Usura. Imprenditore seviziato nel modenese

Modena, 1 apr. – Nel modenese tre persone sono state sottoposte a fermo dai carabinieri di Caserta con l’accusa di usura ed estorsione ai danni di un imprenditore, a cui avevano prestato 25 mila euro. Per fargli saldare il debito, compresi gli interessi al 30%, nell’agosto 2013 si sono presentati incappucciati a casa sua spacciandosi per affiliati al clan dei Casalesi e gli hanno tagliuzzato la schiena con un taglierino.
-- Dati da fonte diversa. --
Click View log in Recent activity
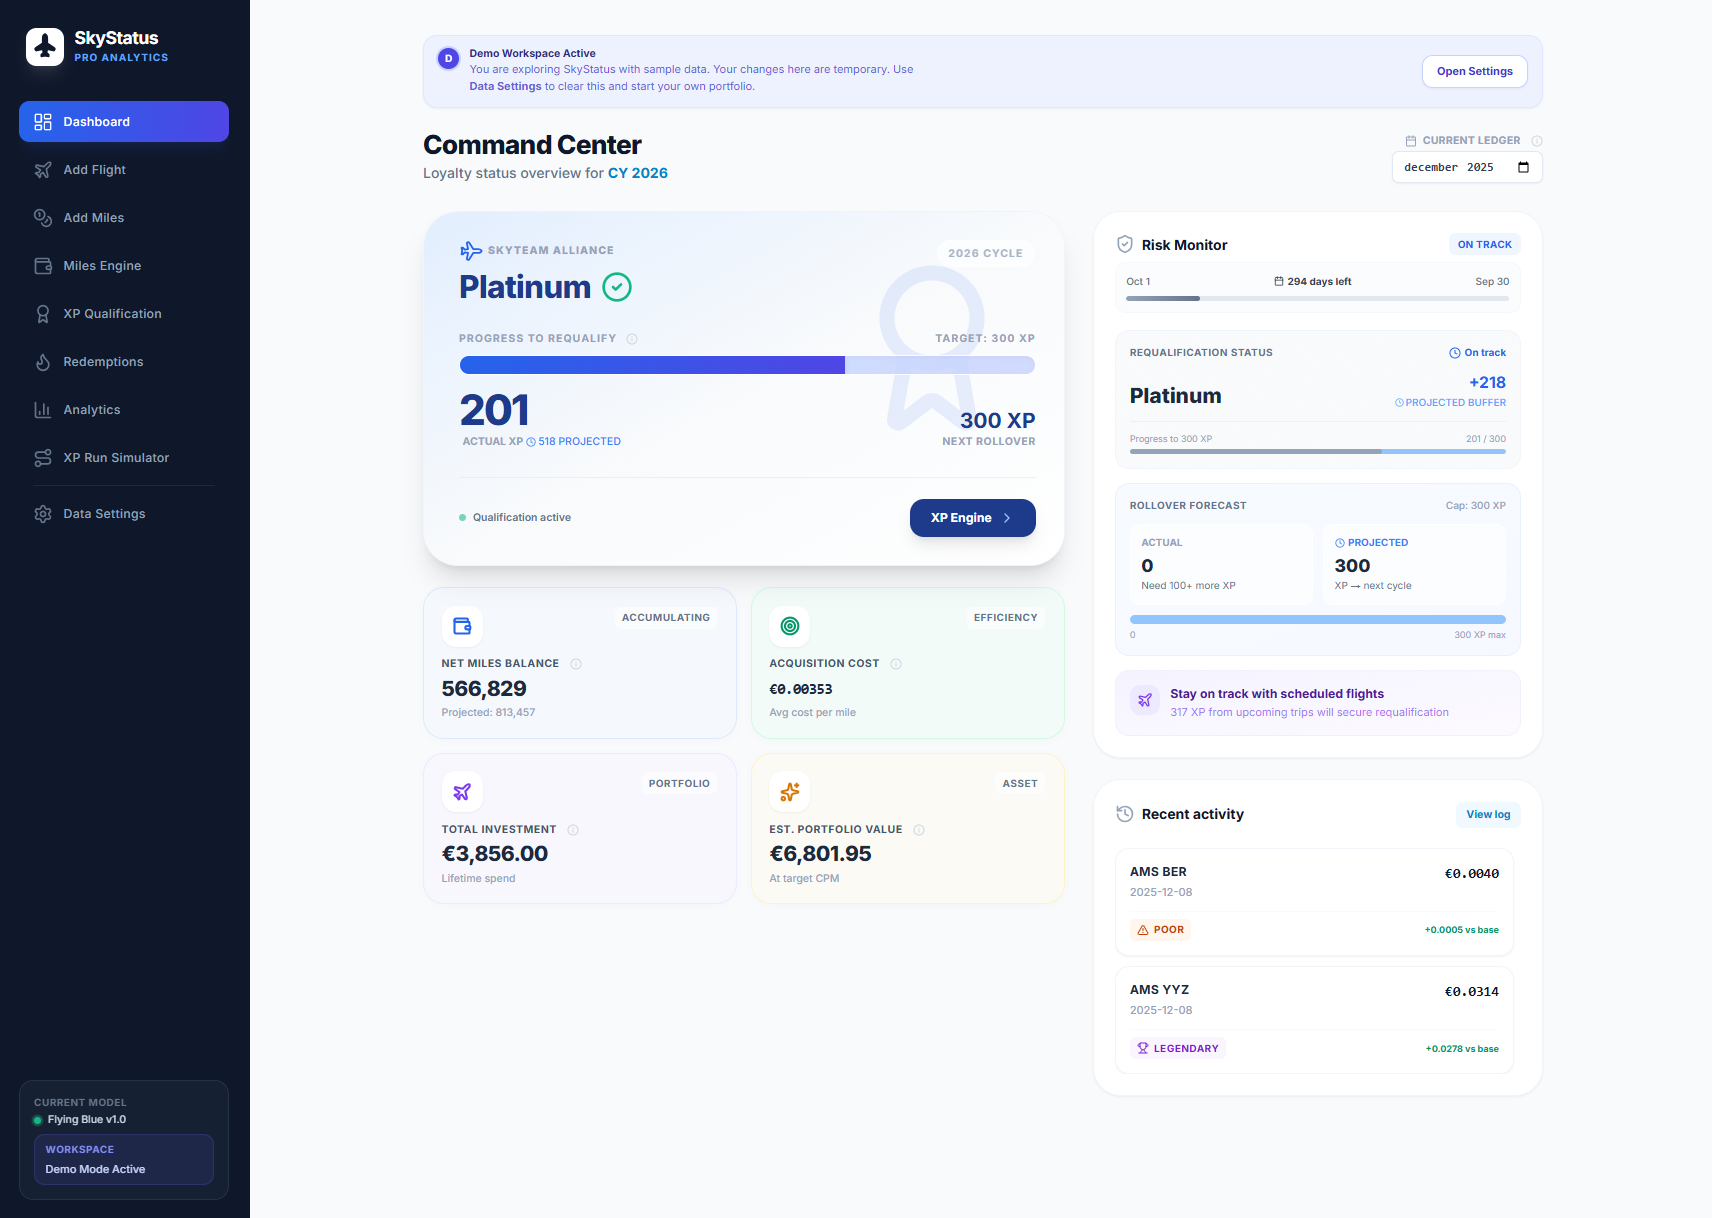The image size is (1712, 1218). tap(1488, 814)
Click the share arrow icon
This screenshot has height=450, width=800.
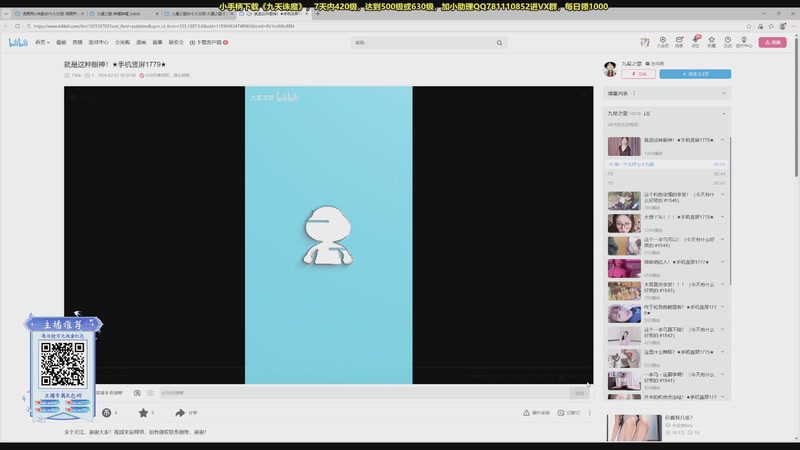[181, 412]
I fermati sono tutti residenti nel mantovano, due di loro sono di origine pugliese e calabrese. Fino a marzo di quest’anno, l’imprenditore aveva versato agli usurai tre rate, corrispondenti a 7.500 euro, più 4.000 euro in contanti e 3.000 con diverse ricariche Sisal Post Pay.
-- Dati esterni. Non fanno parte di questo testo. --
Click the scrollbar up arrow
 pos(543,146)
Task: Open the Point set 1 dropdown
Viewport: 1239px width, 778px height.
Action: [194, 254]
Per estorcergli il denaro, gli avevano parlato di persone che sarebbero arrivate apposta dal Sud per occuparsi della faccenda e lo avevano minacciato chiamando in causa i familiari: “Se parli e denunci, non pensare che loro non prendano i soldi e basta… un modo lo trovano sempre e comunque se ti uccidono o ti suicidi… i soldi li prendiamo comunque da tuo padre, tua madre, tua moglie. Sappiamo tuo padre dov’è, tua moglie dov’è, i tuoi figli, tua sorella…”.
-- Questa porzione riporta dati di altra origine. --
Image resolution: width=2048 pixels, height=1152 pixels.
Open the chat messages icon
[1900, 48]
La vicenda è emersa nel corso di indagini sulle infiltrazioni della criminalità organizzata casalese in Emilia Romagna.

L’imprenditore ha denunciato i fatti, ma, preso dallo sconforto, stava pensando
al suicidio. La Procura antimafia lo ha fatto mettere al sicuro. Per la Direzione Distrettuale Antimafia di Napoli i tre fermati sono responsabili di usura ed estorsione. All’operazione nel modenese hanno partecipato anche i carabinieri del Comando provinciale di Modena.